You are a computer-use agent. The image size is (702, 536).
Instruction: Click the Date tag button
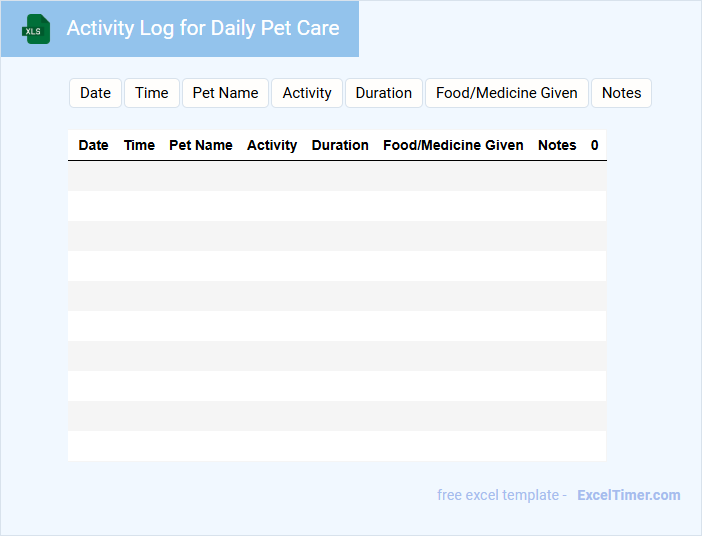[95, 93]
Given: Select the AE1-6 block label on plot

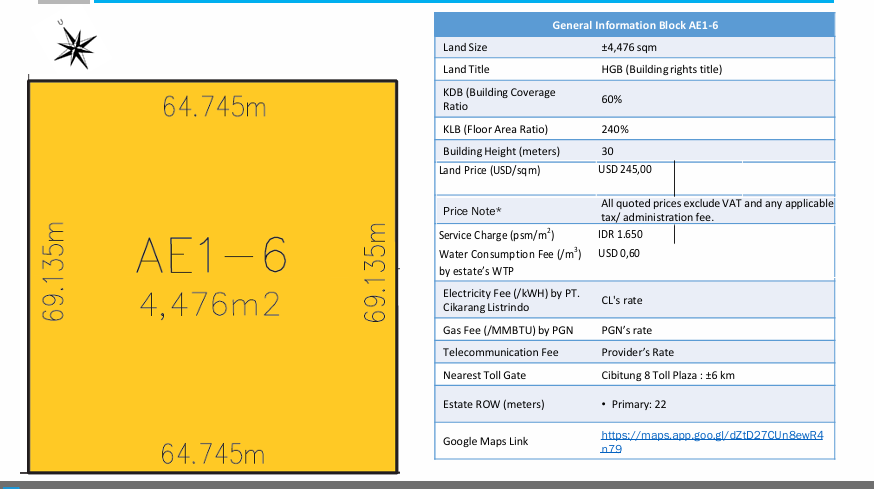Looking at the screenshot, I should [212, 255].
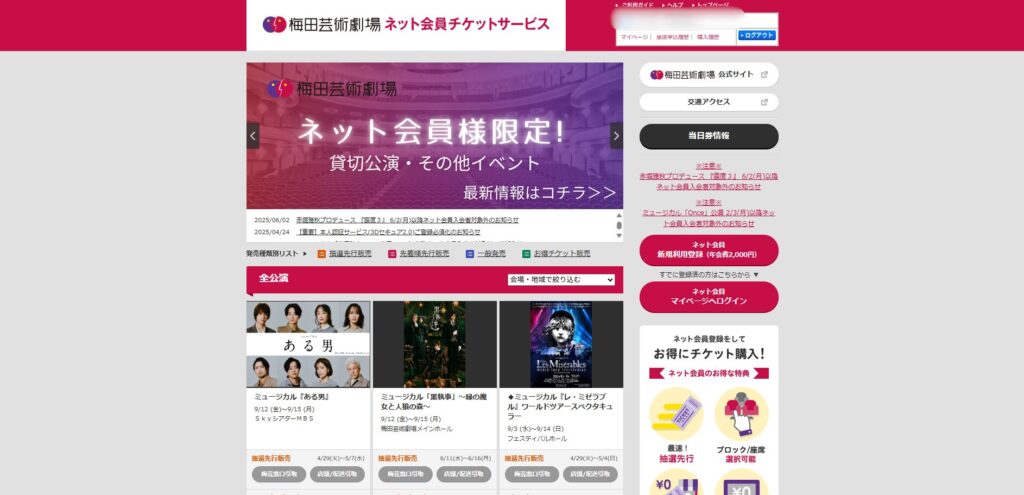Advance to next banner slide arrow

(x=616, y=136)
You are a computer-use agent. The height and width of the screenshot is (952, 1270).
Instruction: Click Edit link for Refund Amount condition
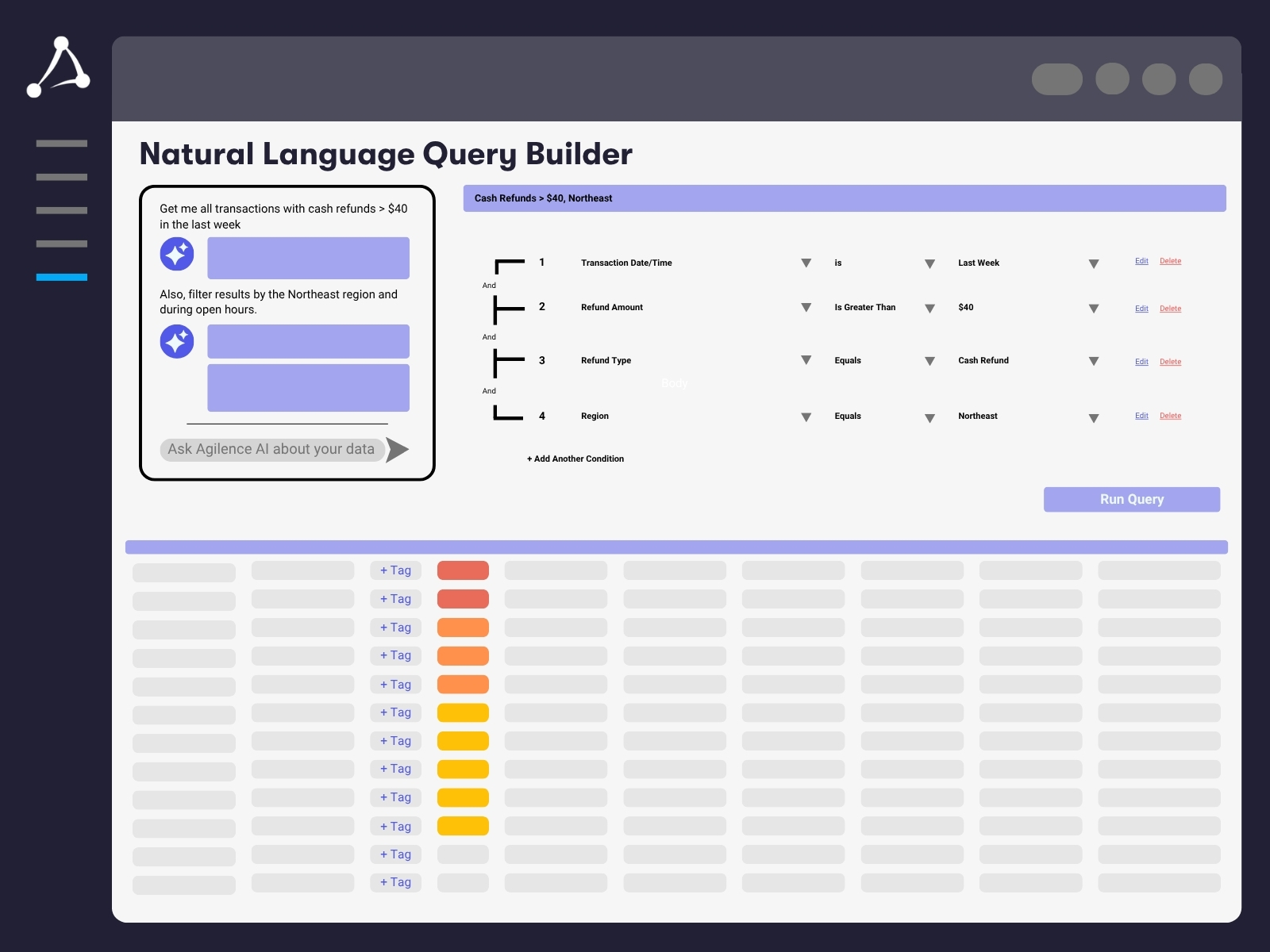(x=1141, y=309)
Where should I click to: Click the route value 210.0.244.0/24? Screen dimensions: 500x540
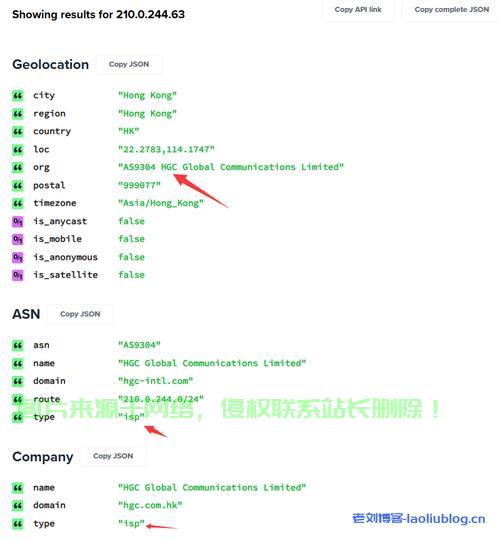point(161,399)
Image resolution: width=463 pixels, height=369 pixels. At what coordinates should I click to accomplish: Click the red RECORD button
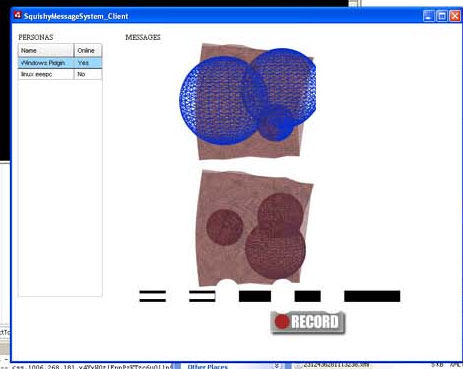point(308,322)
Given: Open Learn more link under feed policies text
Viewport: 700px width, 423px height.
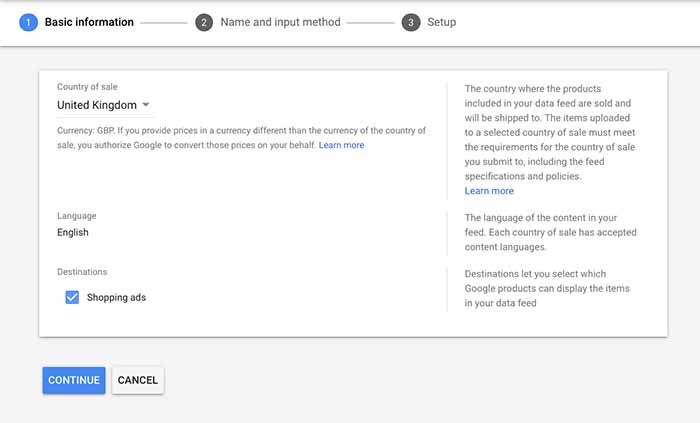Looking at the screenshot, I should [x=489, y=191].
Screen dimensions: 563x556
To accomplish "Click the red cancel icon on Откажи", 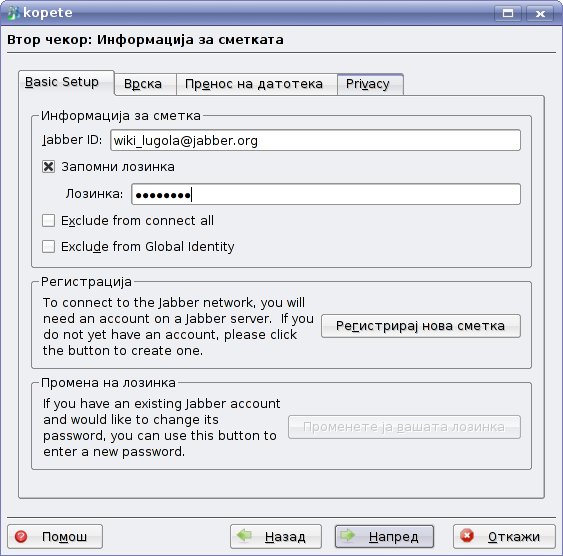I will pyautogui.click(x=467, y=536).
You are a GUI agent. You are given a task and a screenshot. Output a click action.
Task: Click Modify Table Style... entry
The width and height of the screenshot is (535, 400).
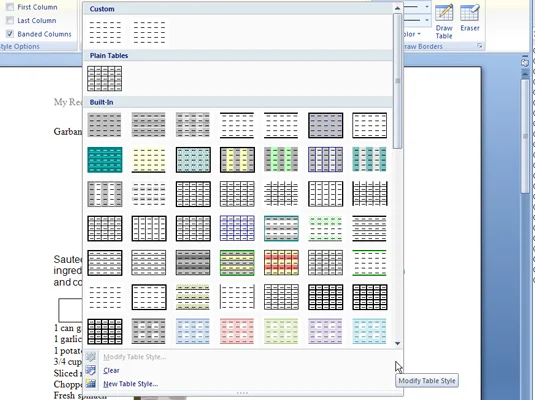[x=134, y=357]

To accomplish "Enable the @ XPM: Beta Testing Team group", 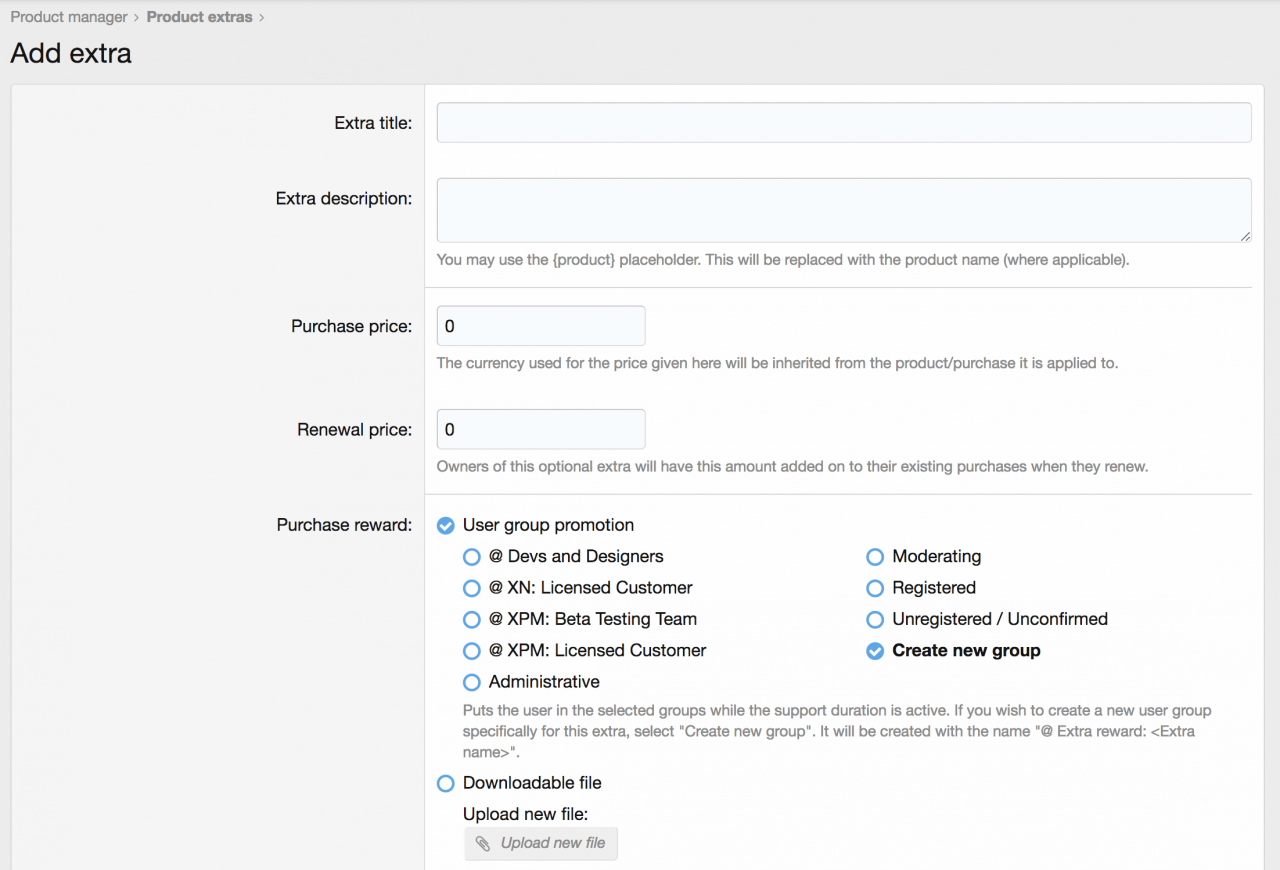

⁂

When a line in the material above holds the word "agent", copy that line.

You are a computer-use agent. The image size is (702, 536).
You are a computer-use agent. The height and width of the screenshot is (952, 1270).
You are a GUI agent. You are given a task and a screenshot. Output a click action.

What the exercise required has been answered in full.